A2: S2 - Brainstorming

Things have been manic lately.

So much has happened and is happening right now, that I sometimes struggle to keep up with life, let alone write about it. It's not just events and physical happenings, its the ceaseless chatter that swirls around in my head, only half of which I manage to actually catch and take note of. The little orange notebook actually begins, saying:

"There are so many words and phrases which incessantly buzz across my mind at any one time, that any hope of catching but one just enough to ponder it, is almost futile. I can only reconcile that I will be able to retain one of these sentiments just long enough to find a pen and paper to unleash my unquenchable stream of enthusiasm onto. I've come to the conclusion that every action carried out by my body is accompanied by a ceaseless babble of ten times as fast, by my mind. My whole life seems to be impaired, amplified and annotated by this persistent interior monologue which I myself only become aware of on rare occasions, like leaving the radio playing all day, and then only just noticing it was on."

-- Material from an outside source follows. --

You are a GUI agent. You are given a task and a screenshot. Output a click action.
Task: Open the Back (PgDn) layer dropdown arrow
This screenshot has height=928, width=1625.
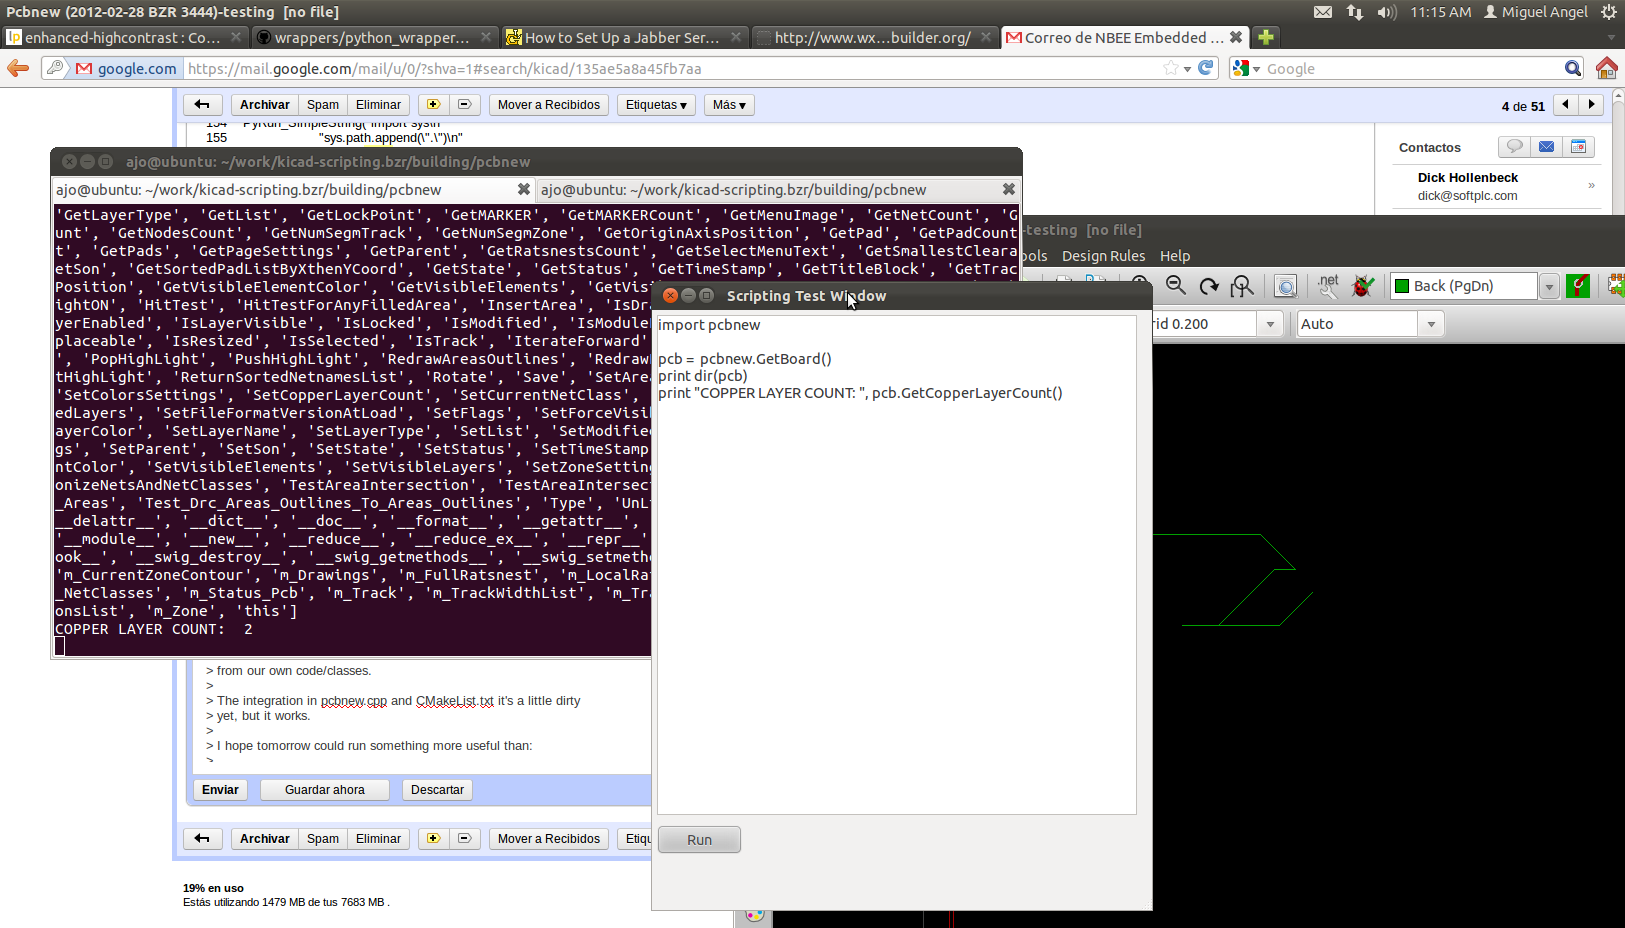coord(1549,287)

Regardless of what happens in reality, I think it's always important to write. Hence why I wrote the above, in a weirdly paradoxical manner. Especially when things are going completely tits up and you cannot seem to get your head around how you even feel about a situation, for me, the only peace I find is through words. For some people religion is their security. For others it's the reassuring predictability of math and numbers, and for others it's logic and science. For me, I guess I find my peace in the creation, observation and craft of words.

So,

The blogging conference featuring the one and only Blake Samuels and blogger Zoe Griffin, was almost painfully insightful. It was incredible because I gained so much knowledge and advice from Zoe Griffin (and somehow got swindled into buying her book) but painful because it just proved to me just how little I know about blogging. If anything, I'm in way over my head. She kept stressing the importance of knowing your 'niche market', 'defining and refining' yourself and knowing your 'target audience'.... Scarphelia has none of these. I realised that this doesn't seem to be much more than a diary. Yet, for some reason, it just seems to be...working. Five thousand hits in one month for a blog with no niche, no target audience, uncategorisable and undefinable... well I must be doing something right!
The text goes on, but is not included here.